Segment Open
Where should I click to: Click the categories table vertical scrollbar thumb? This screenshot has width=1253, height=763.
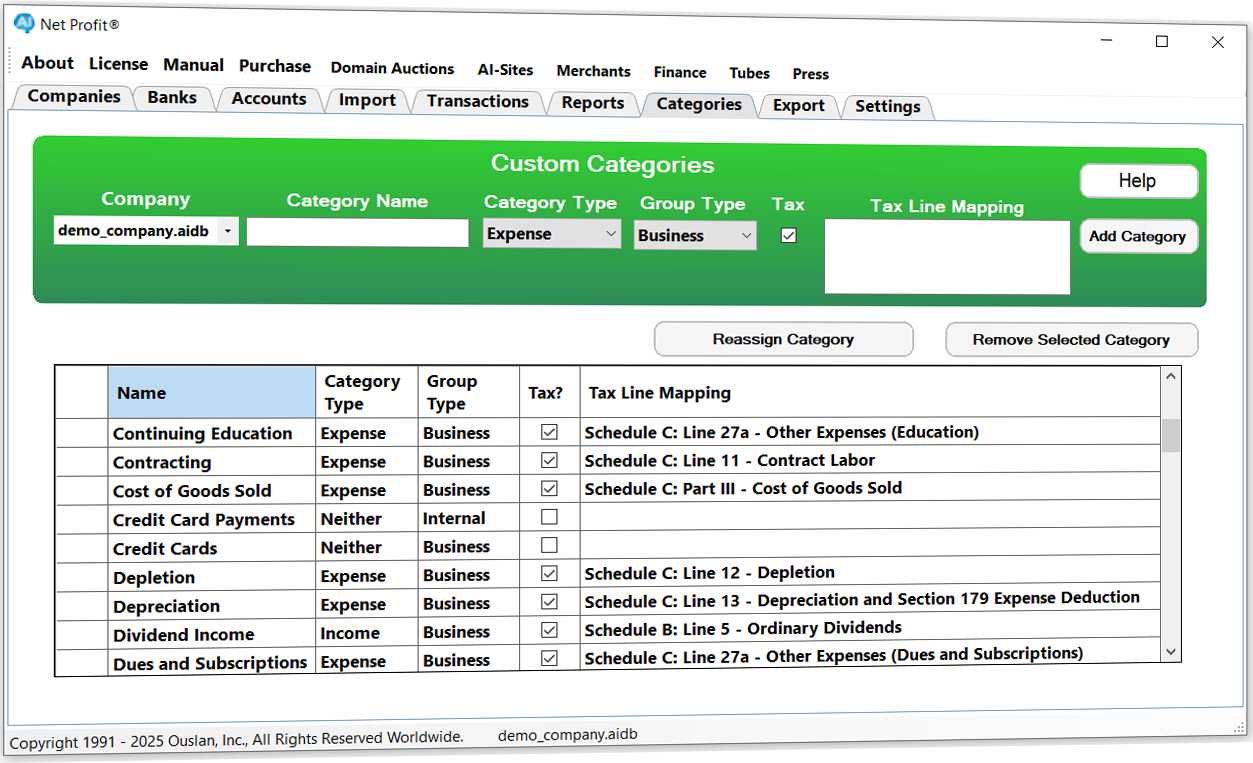1171,436
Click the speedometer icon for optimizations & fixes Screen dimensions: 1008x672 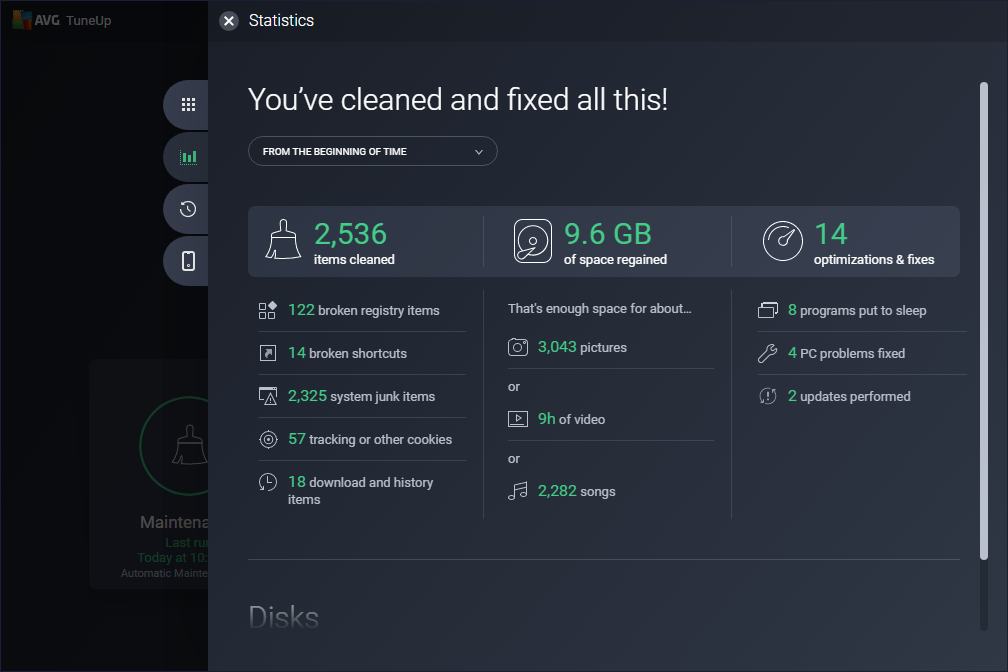coord(783,240)
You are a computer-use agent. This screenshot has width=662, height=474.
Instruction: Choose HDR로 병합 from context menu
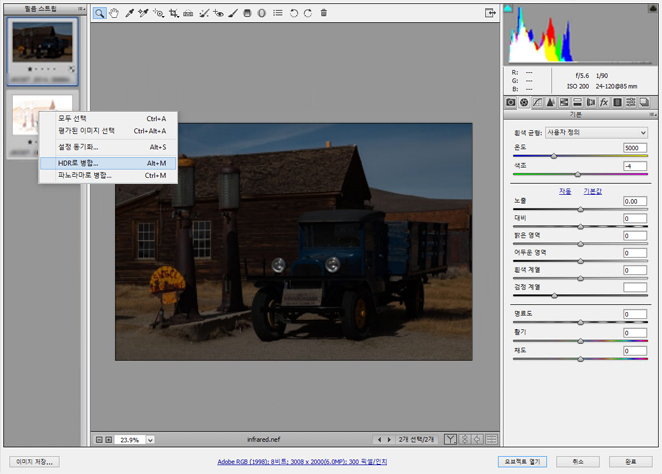tap(78, 162)
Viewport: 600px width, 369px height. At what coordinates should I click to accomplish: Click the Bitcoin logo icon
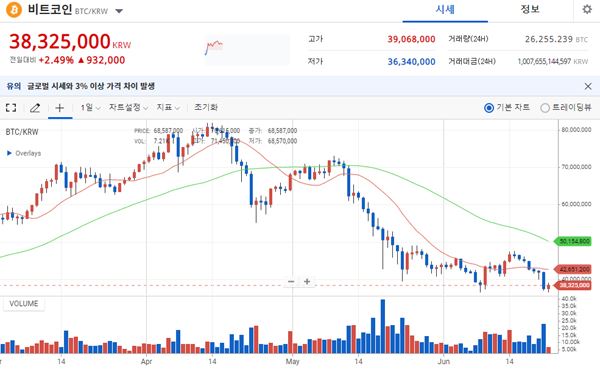click(x=14, y=10)
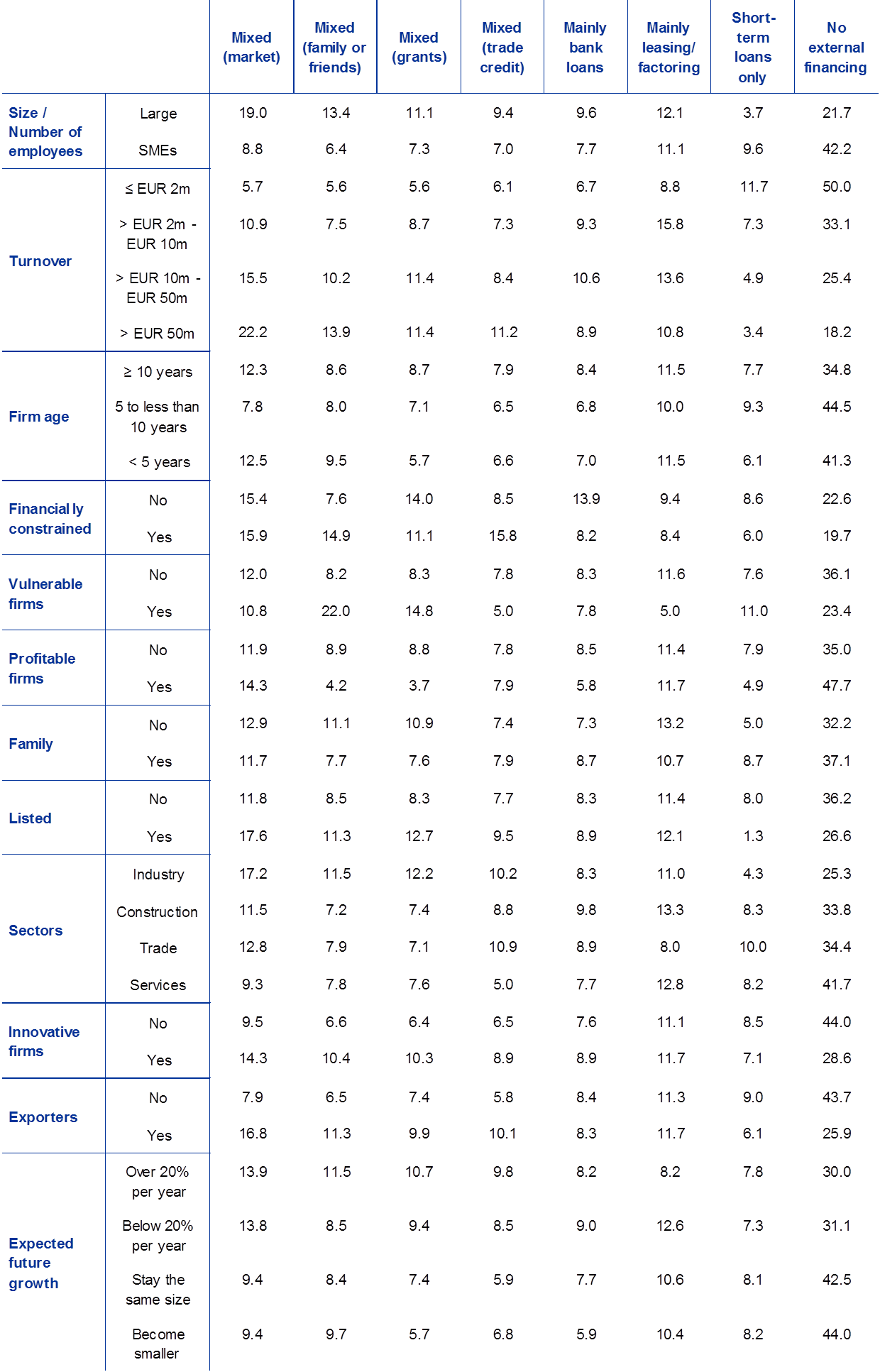Click the "Mixed (grants)" column header
Image resolution: width=880 pixels, height=1372 pixels.
(x=419, y=48)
Segment Closed
### Problem requirements
Could you reproduce exactly the lines from the one containing "Viewport: 600px width, 369px" through the last line of the records, both included, leaving out the pictures?

### Written response
Viewport: 600px width, 369px height. At what coordinates should I click to accomplish: Click the Bitcoin logo icon
click(x=14, y=10)
Click the "Mixed (grants)" column header
Image resolution: width=880 pixels, height=1372 pixels.
(x=419, y=48)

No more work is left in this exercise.